BEGIN

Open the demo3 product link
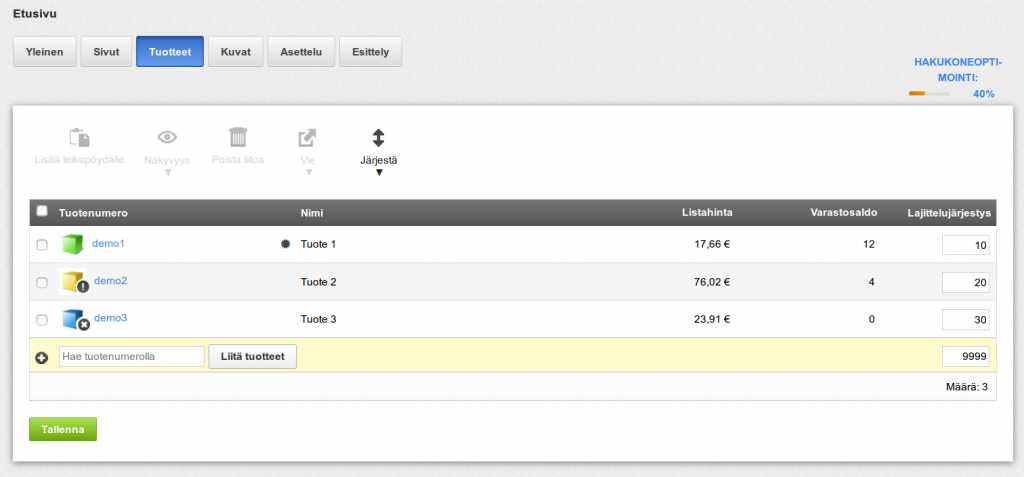 [x=110, y=318]
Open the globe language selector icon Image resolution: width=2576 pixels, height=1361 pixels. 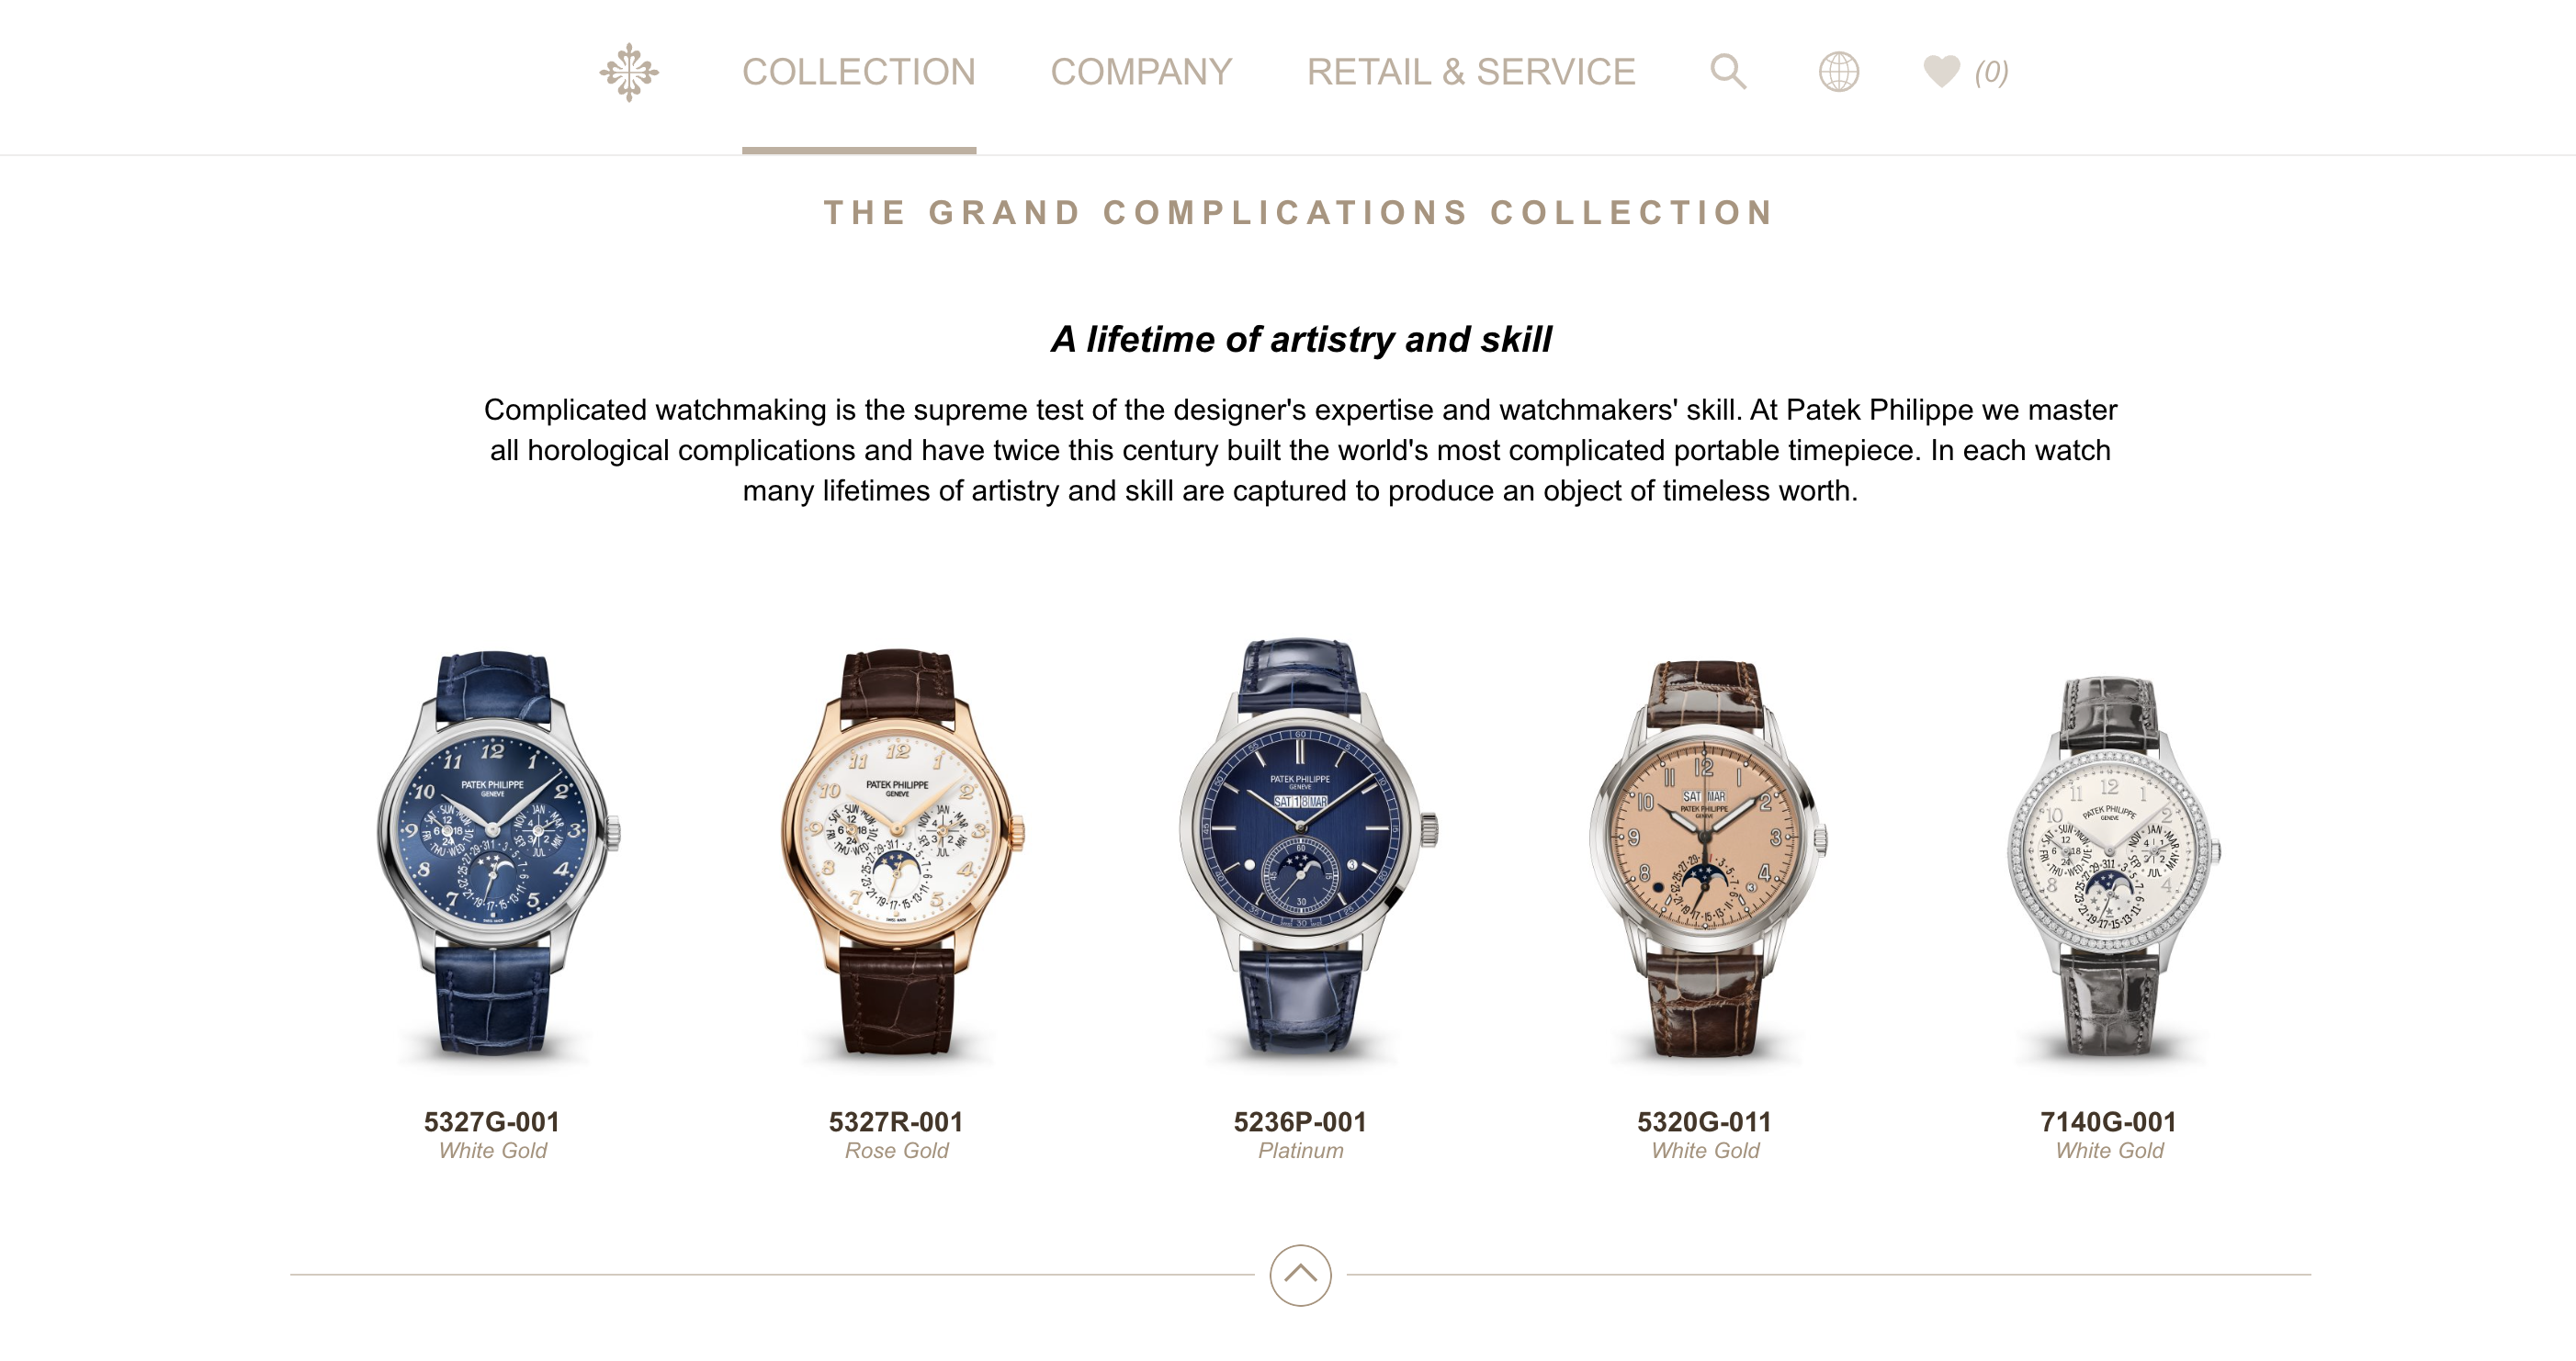point(1838,72)
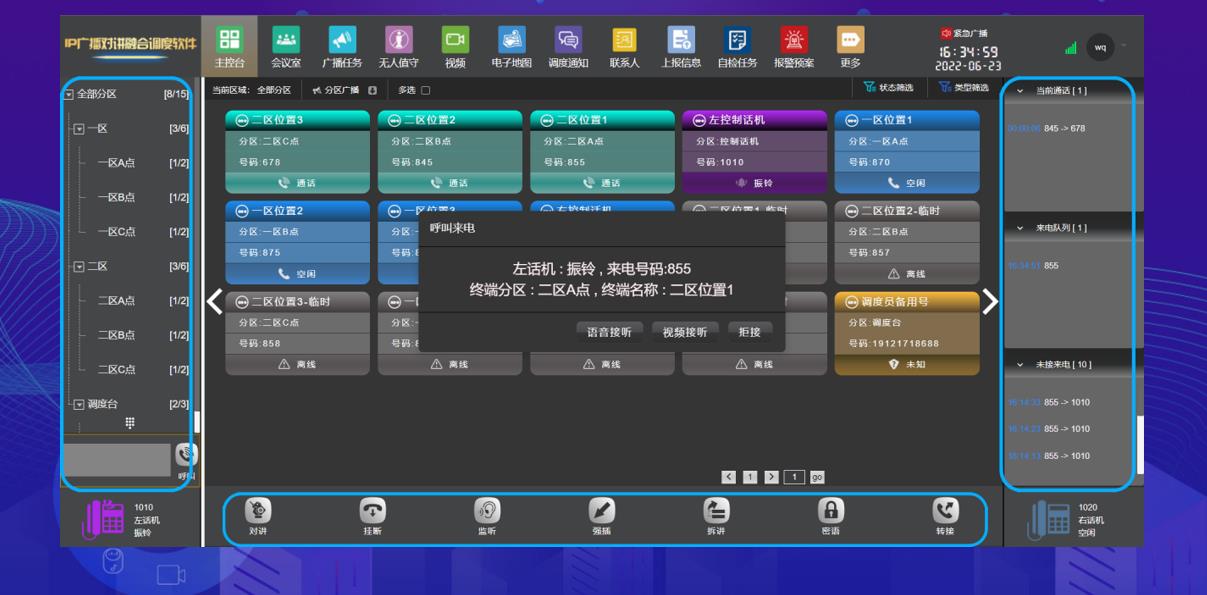Collapse the 未接来电 missed calls section
Screen dimensions: 1207x595
pos(1020,365)
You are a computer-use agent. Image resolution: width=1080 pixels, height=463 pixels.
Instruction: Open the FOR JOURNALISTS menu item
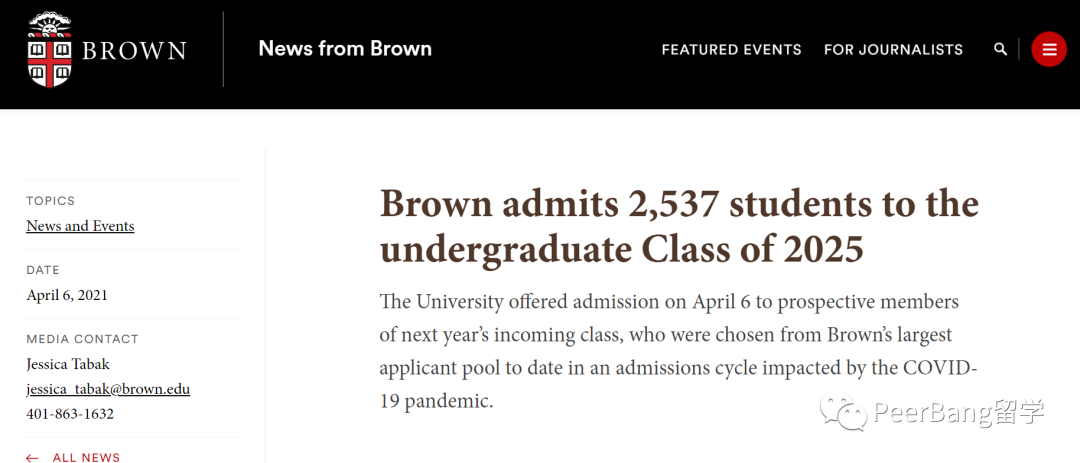pos(893,50)
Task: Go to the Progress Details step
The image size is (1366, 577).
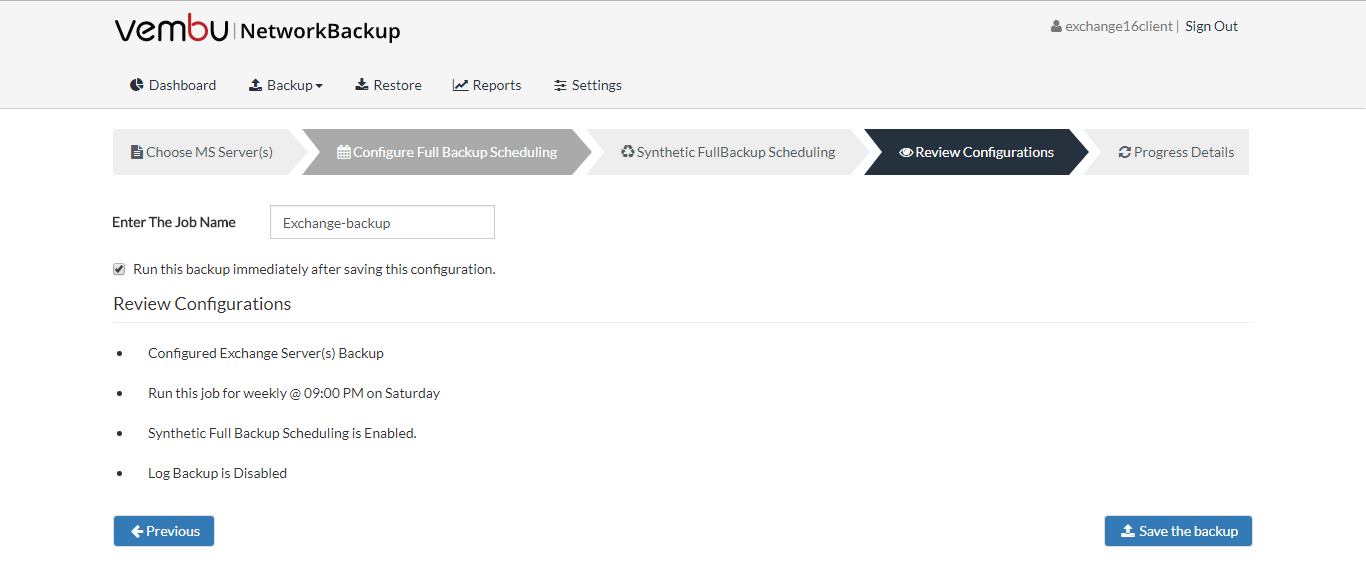Action: (x=1167, y=152)
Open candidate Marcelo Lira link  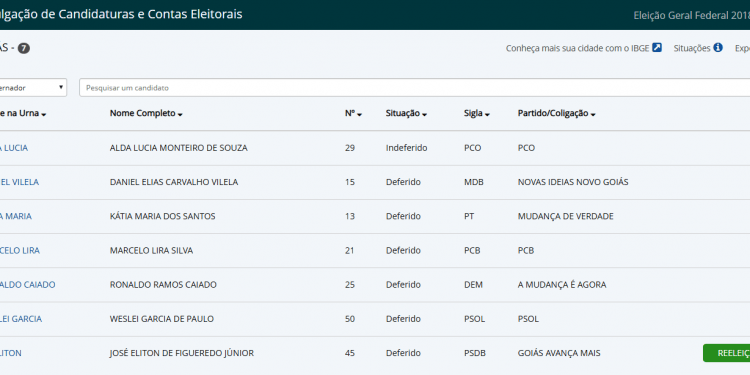20,250
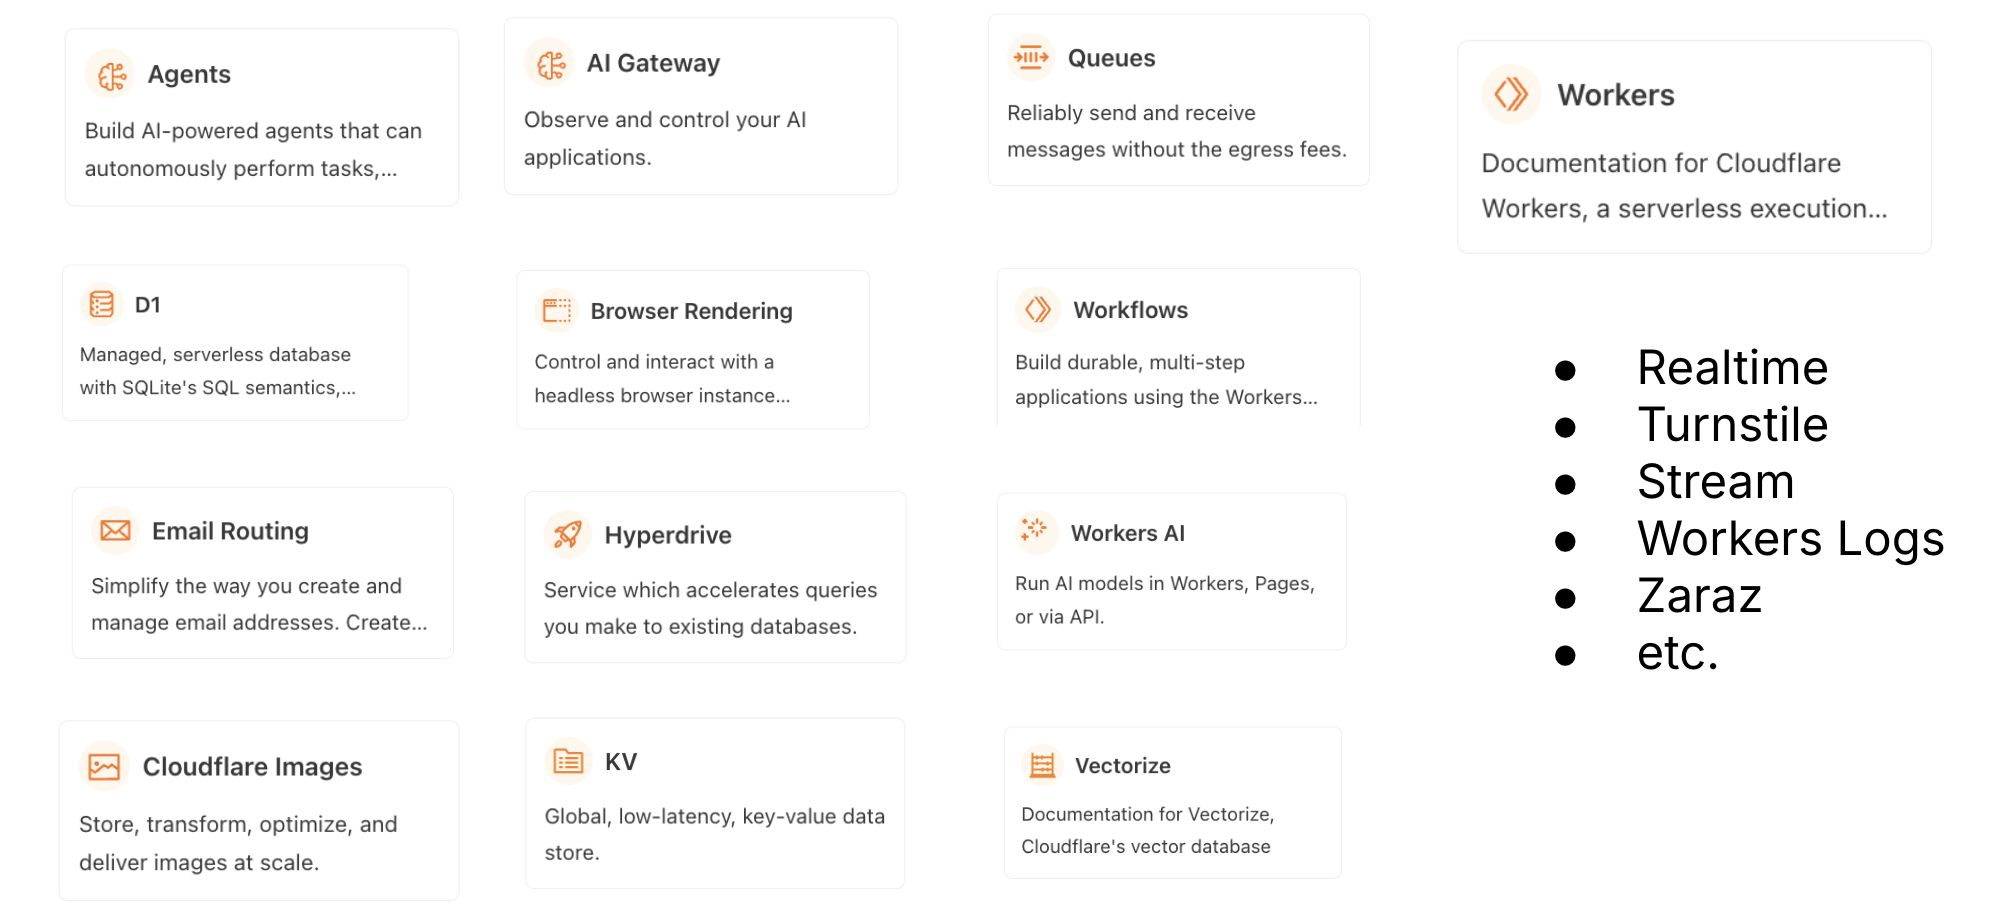Click the Workers Logs list entry

[1790, 539]
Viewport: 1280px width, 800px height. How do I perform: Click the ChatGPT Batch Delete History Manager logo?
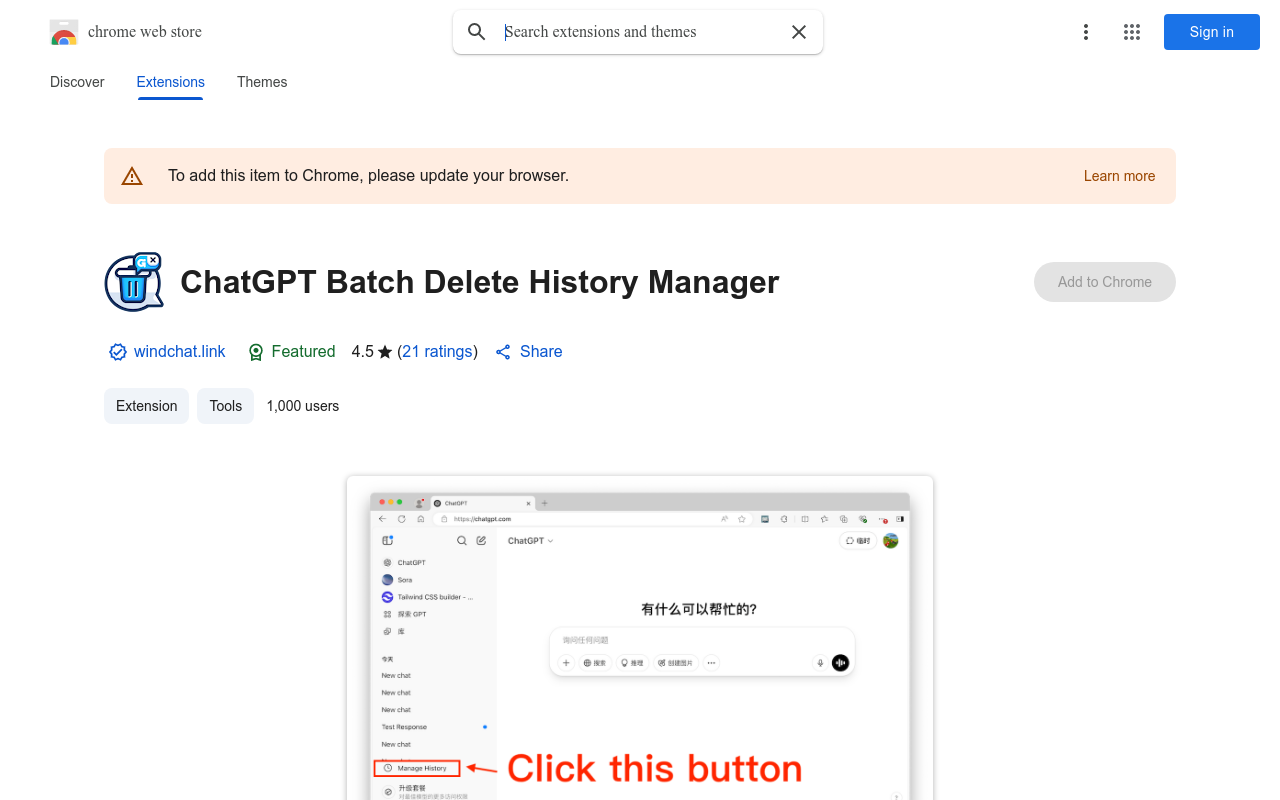pyautogui.click(x=133, y=281)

END

■ TASK TO CARRY OUT: With the pictures left out, copy exactly the lines above from the line containing "Viewport: 1280px width, 800px" through the last line of the entries.

■ EXERCISE OUTPUT:
Viewport: 1280px width, 800px height. How do I perform: Click the ChatGPT Batch Delete History Manager logo?
pyautogui.click(x=133, y=281)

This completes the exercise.